Active Few-Shot Learning for Text Classification
Saeed Ahmadnia, Arash Yousefi Jordehi, Mahsa Hosseini Khasheh Heyran, Seyed Abolghasem Mirroshandel, Owen Rambow, Cornelia Caragea
TL;DR
Active Few-Shot Learning for Text Classification introduces an iterative active-learning pipeline that selects $M$ unlabeled samples per iteration from a pool using hybrid uncertainty and representativeness criteria, augmenting the $K$-sized support set during fine-tuning of large language models. It leverages two embedding streams, En (encoder-based) and Sc (score-based), and five sampling strategies (Random, Rep, Un, UnRep, ClUn) to balance uncertainty, diversity, and representativeness.

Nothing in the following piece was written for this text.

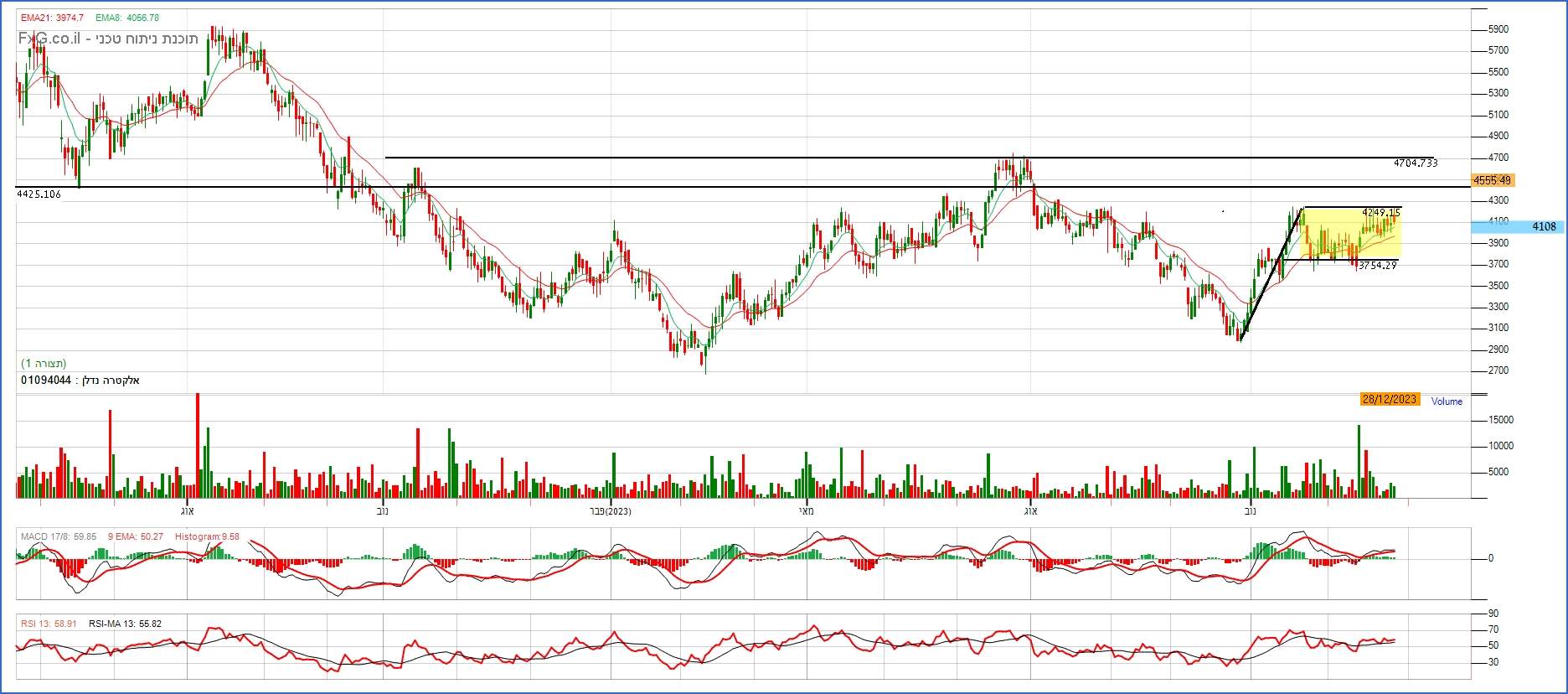Select the 4425.106 horizontal line label
This screenshot has height=694, width=1568.
(39, 194)
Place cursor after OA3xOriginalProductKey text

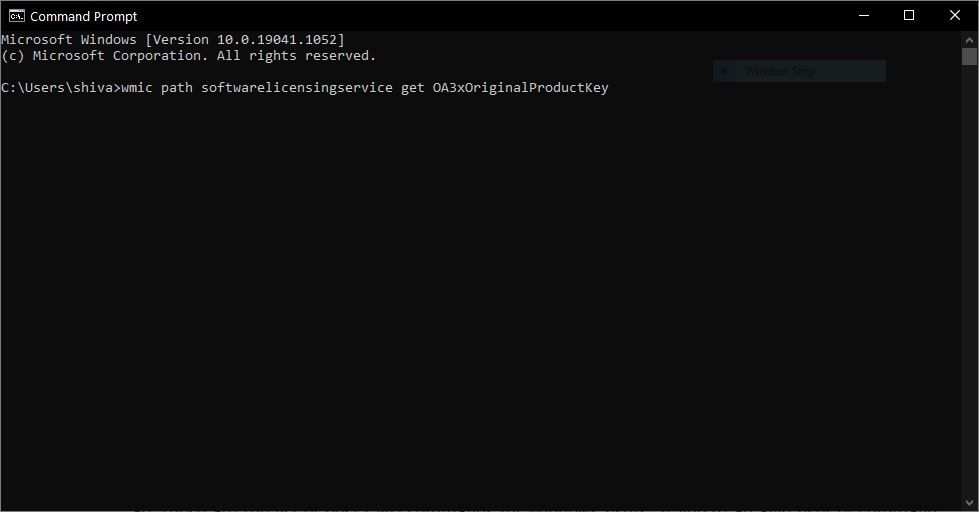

Evaluated on five tasks with BART and FLAN-T5, the method consistently outperforms random and non-iterative baselines, with FLAN-T5-Rep(En)-ClUn(En) often providing the strongest gains; in-context learning generally lags behind iterative fine-tuning but offers complementary insights. The work demonstrates meaningful performance gains with a transparent, open-source implementation and discusses practical trade-offs between accuracy and efficiency, highlighting opportunities for future enhancements such as additional embeddings, semi-supervised extensions, and multilingual extension.
Abstract
The rise of Large Language Models (LLMs) has boosted the use of Few-Shot Learning (FSL) methods in natural language processing, achieving acceptable performance even when working with limited training data. The goal of FSL is to effectively utilize a small number of annotated samples in the learning process. However, the performance of FSL suffers when unsuitable support samples are chosen. This problem arises due to the heavy reliance on a limited number of support samples, which hampers consistent performance improvement even when more support samples are added. To address this challenge, we propose an active learning-based instance selection mechanism that identifies effective support instances from the unlabeled pool and can work with different LLMs. Our experiments on five tasks show that our method frequently improves the performance of FSL. We make our implementation available on GitHub.